My last podiatrist suggested surgery, but I really felt that God didn’t want me to have surgery. I determined not to do it. Even when my husband’s supervisor was back to wearing his regular shoes–pain free–in just weeks and my sister-in-law’s best friend was back to running in no time. I just knew surgery was not the answer for me. So, for two years, I limped. I felt frumpy in my odd shaped MBT’s. I tried to dress ‘em up. I wore those shoes for two Christmas services and every sunday. I put them on immediately when I woke up and I wore them until bedtime. And they helped a ton! Sometimes I could walk normal and not even limp, but not always.
Finally, I felt at peace about trying to get it fixed, not that I hadn’t before but I was trying natural methods. Anyway, I called a Dr. in Austin and told him I was from out of town and wanted to have the cryosurgery procedure for my neuroma. He told me no. He told me to try alcohol injections first. And if that didn’t work, then go see him.
So I found a Dr. near me that does alcohol injections, he had an opening the next morning. I took it and prepared myself mentally for the torturous pain that these injections can cause. These injections are essentially chemically induced surgery.
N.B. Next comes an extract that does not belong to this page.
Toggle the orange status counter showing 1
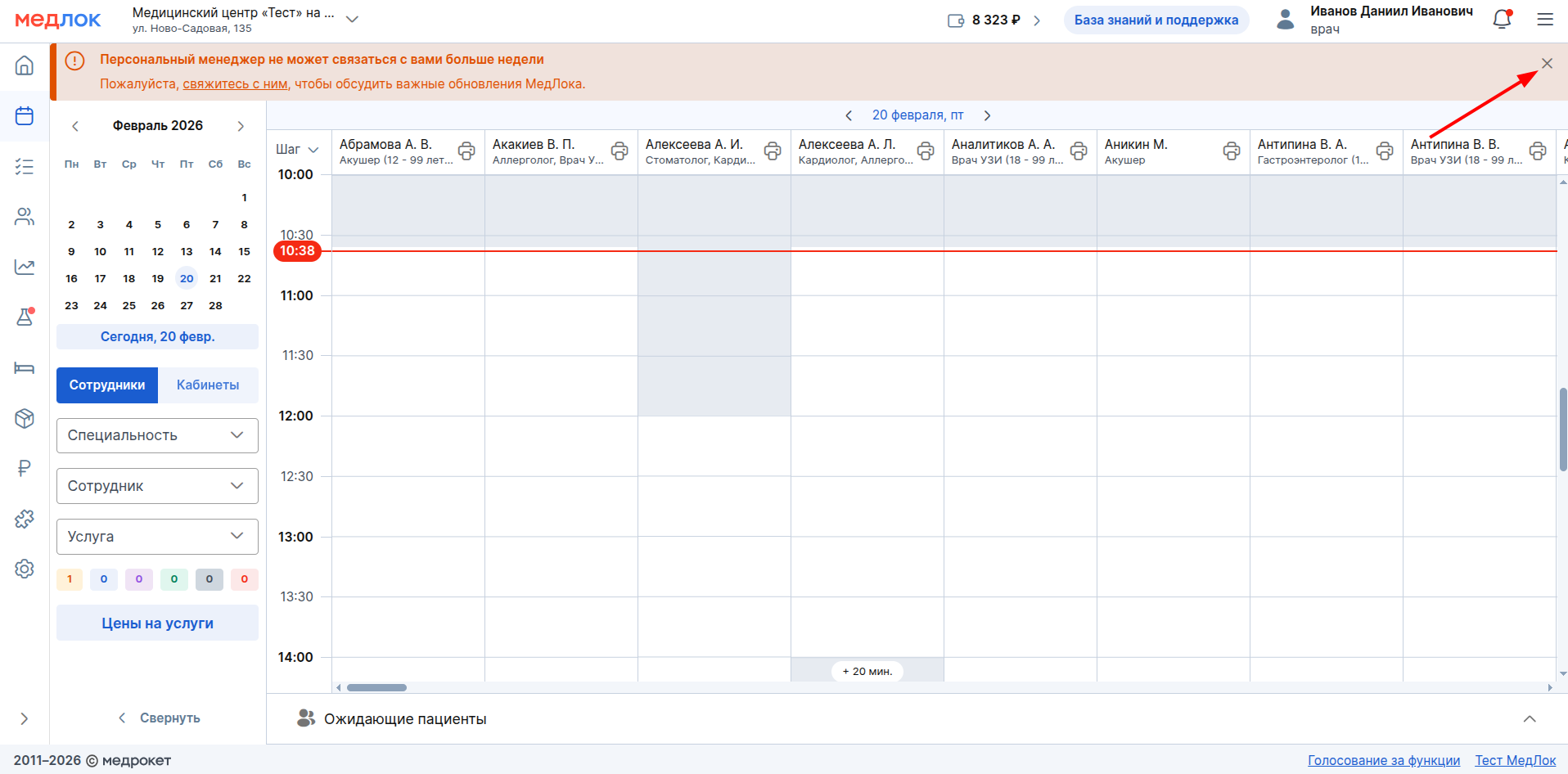 coord(70,579)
Anyway, to sum it up, he said my foot was overly flexing between the toes and that was causing the metatarsal heads to squeeze the nerve that ran through them. He glued a metatarsal pad under my foot and told me to wear that for one week. After it falls off, I’m to compare how my foot feels with and without the pad.
The neuroma pain is gone. I can walk barefoot and with regular shoes. It’s a miracle.
But I’m in a different kind of pain. My back hurts and my foot hurts from walking with a limp for so long that my muscles are all weakened. Now I have to wear my MBT’s just to keep the muscles in my foot from hurting. But this is nothing compared to the repeated electrical shocks I was experiencing.
I can’t believe that a $10- $20 shoe insert was enough to take away the pain.
Now the neuroma is still there, but the cause of the neuroma is gone. So I’m going to continue taking my systemic enzymes to try and dissolve the scar tissue that has built up around the nerve. Hopefully it will completely go away. But even if it doesn’t, I’m pain free. And I can walk normally.
If I had had the surgery as my first podiatrist suggested, I would probably have suffered greater pain than the neuroma. The surgery is notorious for causing more problems than it cures.
God has been so good to me. I have to say that I feel so blessed right now.